Because of restrictions imposed by the health insurance portability and accountability act (HIPAA),[39] insurance companies provided us with only the child's year of birth, rather than the exact birth date. Lacking the ability to evaluate whether vaccinations occurred precisely "on or between the first and second birthdays," we gave credit for all vaccinations received at any time during the calendar years of first and second birthdays. Thus, we almost certainly included some vaccinations that occurred outside the HEDIS windows. We coded each of the four vaccinations as a dichotomy: 0 = not received during the 2-year period; 1 = received during the period.

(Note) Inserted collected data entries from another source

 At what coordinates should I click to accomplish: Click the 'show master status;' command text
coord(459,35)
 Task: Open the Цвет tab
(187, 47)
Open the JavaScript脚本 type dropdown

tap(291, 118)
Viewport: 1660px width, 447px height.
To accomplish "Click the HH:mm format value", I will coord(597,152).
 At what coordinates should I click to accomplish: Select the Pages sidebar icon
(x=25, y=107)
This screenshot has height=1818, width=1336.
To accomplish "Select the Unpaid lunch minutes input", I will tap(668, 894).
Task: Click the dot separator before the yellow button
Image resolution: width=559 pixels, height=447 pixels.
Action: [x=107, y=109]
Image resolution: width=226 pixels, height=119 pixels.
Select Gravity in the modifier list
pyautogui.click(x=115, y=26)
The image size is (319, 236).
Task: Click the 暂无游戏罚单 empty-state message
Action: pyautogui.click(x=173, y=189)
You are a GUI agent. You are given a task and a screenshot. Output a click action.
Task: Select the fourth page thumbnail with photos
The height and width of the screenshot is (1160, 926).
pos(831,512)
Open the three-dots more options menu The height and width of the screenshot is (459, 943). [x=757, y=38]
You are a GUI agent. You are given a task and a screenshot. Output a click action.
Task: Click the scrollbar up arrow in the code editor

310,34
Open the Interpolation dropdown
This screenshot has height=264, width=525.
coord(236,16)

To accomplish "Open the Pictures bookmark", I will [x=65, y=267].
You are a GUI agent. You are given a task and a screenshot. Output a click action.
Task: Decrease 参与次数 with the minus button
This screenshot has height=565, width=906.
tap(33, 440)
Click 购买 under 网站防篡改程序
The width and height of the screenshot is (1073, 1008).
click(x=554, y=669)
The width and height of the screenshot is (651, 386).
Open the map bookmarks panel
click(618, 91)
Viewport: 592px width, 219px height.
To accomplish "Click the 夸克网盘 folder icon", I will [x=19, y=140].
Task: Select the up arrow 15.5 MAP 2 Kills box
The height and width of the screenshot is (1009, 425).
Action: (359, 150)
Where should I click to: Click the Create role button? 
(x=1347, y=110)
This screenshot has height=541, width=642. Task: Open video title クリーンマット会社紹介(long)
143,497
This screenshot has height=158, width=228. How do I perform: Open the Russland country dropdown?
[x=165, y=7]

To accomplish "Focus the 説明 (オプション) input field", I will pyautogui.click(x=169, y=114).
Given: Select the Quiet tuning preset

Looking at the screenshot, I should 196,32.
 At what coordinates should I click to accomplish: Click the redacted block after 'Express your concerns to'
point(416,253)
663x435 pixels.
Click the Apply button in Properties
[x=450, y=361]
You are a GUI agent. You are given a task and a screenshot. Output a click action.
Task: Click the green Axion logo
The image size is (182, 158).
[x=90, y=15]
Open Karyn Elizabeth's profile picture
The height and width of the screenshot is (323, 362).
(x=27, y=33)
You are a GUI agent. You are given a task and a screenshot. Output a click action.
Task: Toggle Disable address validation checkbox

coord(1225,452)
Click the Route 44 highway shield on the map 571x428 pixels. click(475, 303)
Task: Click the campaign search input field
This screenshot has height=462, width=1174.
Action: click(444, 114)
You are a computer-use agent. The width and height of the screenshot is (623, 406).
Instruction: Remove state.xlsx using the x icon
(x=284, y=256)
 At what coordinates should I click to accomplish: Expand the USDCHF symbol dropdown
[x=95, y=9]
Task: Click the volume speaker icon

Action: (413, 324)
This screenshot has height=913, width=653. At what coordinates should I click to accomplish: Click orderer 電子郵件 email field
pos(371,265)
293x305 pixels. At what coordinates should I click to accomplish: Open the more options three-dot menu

Because incidence of vaccine-preventable disease in the sample was low, we used a single outcome to evaluate pediatric disease acquisition. The dichotomous outcome indicated an insurance claim showing diagnosis with any of ten diseases included in federal pediatric vaccination guidelines: diphtheria, tetanus, pertussis, polio, measles, mumps, rubella, H. influenzae type B, hepatitis B, or chickenpox. The result was a dichotomous outcome based on codes from the International Classification of Diseases (ICD-9):[40] 0 = no diagnoses during the time period, 1 = diagnosis with one or more vaccine-preventable diseases (Appendix 2).

Predictors

Six dichotomous predictors for the vaccination outcomes measured whether there were visits with each of five specific provider types (naturopathic physician, chiropractor, acupuncturist, massage therapist, or conventional care provider) and whether other members of the enrollee's family received care from a CAM provider. For analysis of disease acquisition, predictors of interest were the four variables measuring use of each CAM provider type by the pediatric enrollee and a variable measuring family use of any CAM provider during the enrollee's relevant time slice.

Covariates

We adjusted for the following covariates in multiple regression models of vaccination: insurance company, gender, birth year, insurance product type, and the enrollee's residential rural–urban-commuting-area (RUCA) code. In addition to these adjustments, we adjusted the disease acquisition model for the number of years of insurance coverage reflected in the enrollee's data record. Insurance product type had four values: preferred provider organization, point of service, health maintenance organization, and fee-for-service. The RUCA code is an ordinal variable measuring the "rural-ness" of the enrollee's place of residence: 0 (metropolitan core) to 10 (rural).[41]

Analyses

We used logistic regression models to evaluate both vaccination status and disease acquisition. Software included Microsoft Access for data management, SPSS[42] for descriptive statistics, and Stata[43] for regression models.